=== DATA FOR REVIEW ===

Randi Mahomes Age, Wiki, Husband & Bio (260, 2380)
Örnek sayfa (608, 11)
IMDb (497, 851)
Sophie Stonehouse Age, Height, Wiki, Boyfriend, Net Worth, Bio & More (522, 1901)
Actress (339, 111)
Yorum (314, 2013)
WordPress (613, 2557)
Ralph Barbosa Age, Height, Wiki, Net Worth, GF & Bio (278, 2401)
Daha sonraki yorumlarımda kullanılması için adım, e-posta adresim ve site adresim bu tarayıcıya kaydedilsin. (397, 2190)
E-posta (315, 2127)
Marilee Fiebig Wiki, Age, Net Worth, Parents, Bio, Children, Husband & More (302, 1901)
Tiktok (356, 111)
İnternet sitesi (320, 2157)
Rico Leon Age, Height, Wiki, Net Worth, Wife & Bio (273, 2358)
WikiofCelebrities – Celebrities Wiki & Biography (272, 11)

===

## TASK TO CARRY OUT
Please output exactly the lines from the one containing "Tiktok (356, 111)" through the end of the records, both included.

## SOLUTION TO THE PROBLEM
Tiktok (356, 111)
İnternet sitesi (320, 2157)
Rico Leon Age, Height, Wiki, Net Worth, Wife & Bio (273, 2358)
WikiofCelebrities – Celebrities Wiki & Biography (272, 11)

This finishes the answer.